Released on the new iPhone 4S, Siri can be asked questions, make appointments, dictate text and activate numerous commands with normal language.  It can also answer the user’s questions and comments using normal speech.  However, Siri does not appear to deactivate when the iPhone is locked, meaning that even password protection will not stop Siri from functioning with an unauthorized user.  As MacWorld found, “we had a PCWorld editor pick up my locked iPhone 4S, activate Siri, and compose a resignation letter that was sent from my MacWorld email address”.  While this was performed on the default Siri setting, it appears that even modifying the settings does not stop this functionality.

Apart from unauthorized use, Apple may be capable of collecting personal information through Siri.  While just an interface, meaning that Siri doesn’t collect or store information, but rather transmits it, the information given Siri is saved to Apple’s local servers.  Not your iPhone. This ostensibly allows Apple to collect personally identifiable information, including the iPhone 4S user’s first and last name, relationships with address book contacts, and other personal data.

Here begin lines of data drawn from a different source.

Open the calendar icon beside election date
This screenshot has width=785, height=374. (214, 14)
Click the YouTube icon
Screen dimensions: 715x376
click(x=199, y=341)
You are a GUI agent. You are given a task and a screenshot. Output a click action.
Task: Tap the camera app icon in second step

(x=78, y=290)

Technically however, this should not surprise users as Apple has their consent to this collection once users clicked through a license to get the ios5 update.  Under Apple’s software license agreement, part 4(c), those who download the ios5 software update, “agree and consent to Apple’s and its subsidiaries’ and agents’ transmission, collection, maintenance, processing and use of this information, including your voice input and User Data, to provide and improve Siri and other Apple products and services”.  Some have argued that this release makes phone hacking legal under Apple’s terms, but this has yet to be tested.

Assuming Apple makes no modification to affect their license or does not otherwise address unauthorized use of Siri, some consumers could consider taking action to protect the use and distribution of their personal information.

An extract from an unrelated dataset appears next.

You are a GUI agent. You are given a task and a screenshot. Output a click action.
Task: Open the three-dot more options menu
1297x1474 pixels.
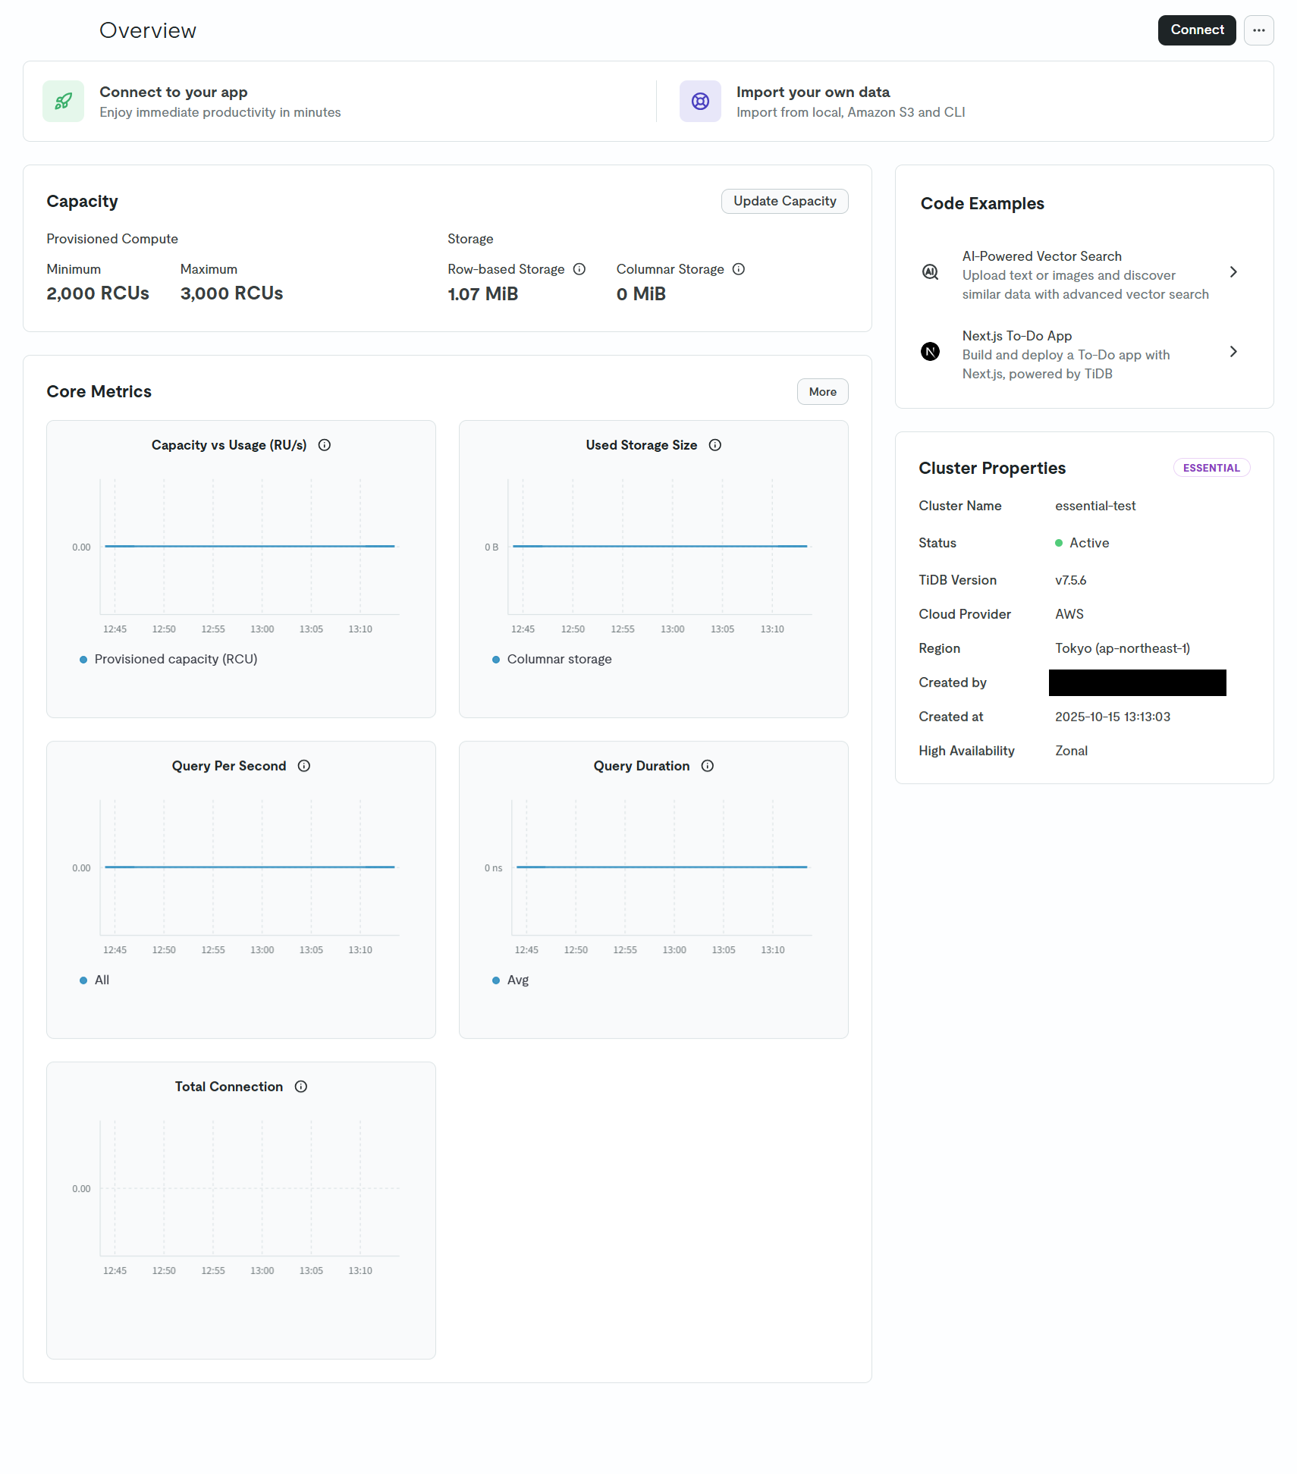[x=1258, y=30]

Apart from common law actions, domestic and foreign privacy legislation has been enacted to protect citizens’ personal information.  Unfortunately, US privacy law is not well-developed, and otherwise emphasizes self-regulation.  US regulations have been developed on an ad hoc basis, often after a problem has developed, making the legal protections particularly fact and industry specific. This reactionary approach could be attributed to American laissez-faire economics or the 1st amendment in the US, coupled with the precedent of only implicit privacy rights being recognized in US courts (See Griswold v. Connecticut).  What is more, the Patriot Act has arguably been used to undermine general concepts of privacy.  While this may finally force the court’s to determine privacy rights, fortunately some states including Massachusetts have taken the lead in addressing privacy concerns through direct regulation of the use and collection of personal information.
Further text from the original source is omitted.